Richard Leonard is to face a motion of no confidence at a crunch meeting of the Scottish Labour Party’s governing body.
The motion will be voted on by Labour’s Scottish Executive Committee (SEC) when it meets on Saturday.
It is understood that the motion has been signed by around one third of the 32 members of the SEC, Scottish Labour’s decision-making body.
The meeting, which will be held virtually, has the potential to seal Mr Leonard’s fate. Were he to lose the vote, his position as Scottish Labour leader would become untenable.
Mr Leonard has expressed his determination to cling on as Scottish Labour leader and described the attempt to oust him as a “factional move”.
A lot of these people are not mandated by their organisations to vote in this way. That exposes how this is motivated by faction and that this is an entirely factional move.”
The SEC is made up of Westminster and Holyrood parliamentarians, councillors and trade union representatives and the vote is said to be finely balanced. A narrow victory for Mr Leonard would not necessarily satisfy his critics who want him to quit.
In the past Mr Leonard has received support from the trade unions but as the crisis over his leadership has developed some, including the GMB, have remained silent on whether they are backing him.
The last Scottish Labour leader to face such a vote was Jim Murphy following the party’s dismal showing in the 2015 General Election when it was left with just one seat north of the border.
Mr Murphy lost his East Renfrewshire seat as votes swung towards the SNP in the aftermath of the 2014 independence referendum. Mr Murphy narrowly won his vote of no confidence by 17 to 14, but resigned anyway.
Pressure has been mounting on Mr Leonard since last week when four of his MSPs called for him to go. James Kelly and Mark Griffin quit the front bench in protest at his leadership. The Dundonian North East MSP Jenny Marra and Edinburgh Southern MSP Daniel Johnson also called on him to resign.
The rebellion grew when they were joined by Labour peers Lord Robertson, the former Defence Secretary, former Scottish Secretary Baroness Liddell, Lord Foulkes and Baroness Ramsay, a former MI6 officer and former adviser to John Smith.
UK Shadow Cabinet member Rachel Reeves called on Mr Leonard to consider his position.

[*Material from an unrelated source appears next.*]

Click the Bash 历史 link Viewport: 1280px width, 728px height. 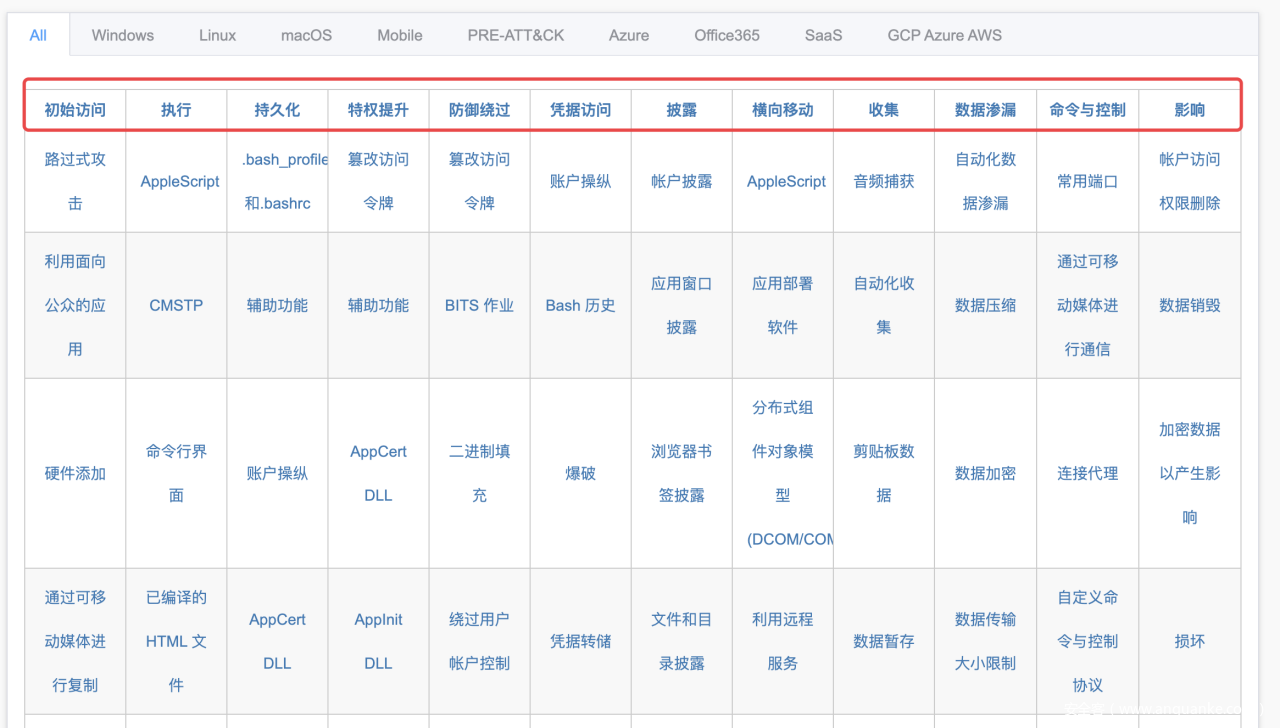pos(580,305)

Those wanting to unseat Mr Leonard have so far been hampered by the lack of an obvious replacement. But they believe that given Labour’s poor polling and Mr Leonard’s own personal rating which suggest he is failing to cut through with the public means he has to quit before next May’s Scottish Election.

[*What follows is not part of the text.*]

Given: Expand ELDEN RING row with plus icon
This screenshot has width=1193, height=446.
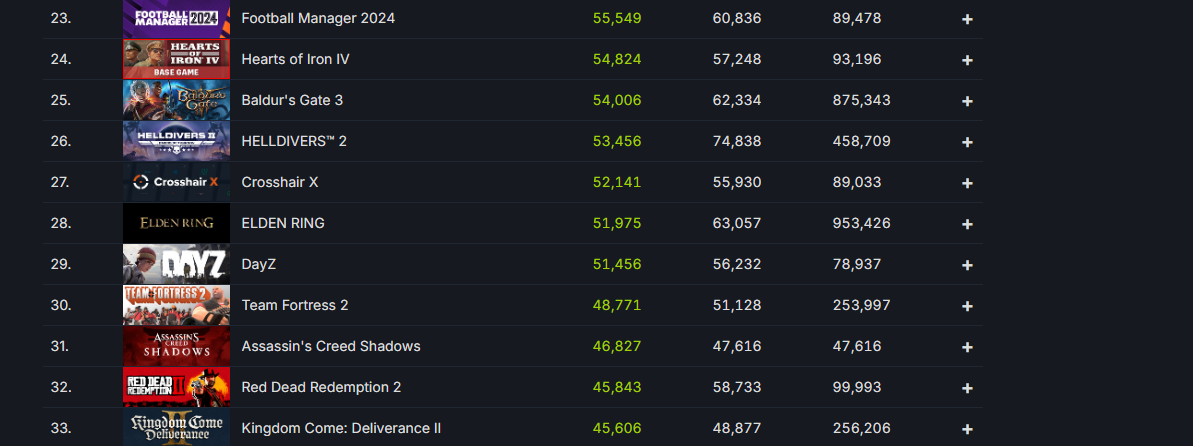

The crisis has re-opened long-standing wounds in the party with those on the left like Neil Findlay backing Mr Leonard while he is being put under pressure from the moderates.
Mr Leonard said: “The last thing Labour supporters and those we need to win back want to see is a party turning in on itself.
“A lot of these people are not mandated by their organisations to vote in this way.
“That exposes how this is motivated by faction and that this is an entirely factional move.
“They have nothing to say or offer, no ideas, no plan to protect jobs and living standards against the backdrop of the Covid crisis.
“That is what I want us to concentrate on: the real struggle the people of Scotland are in.”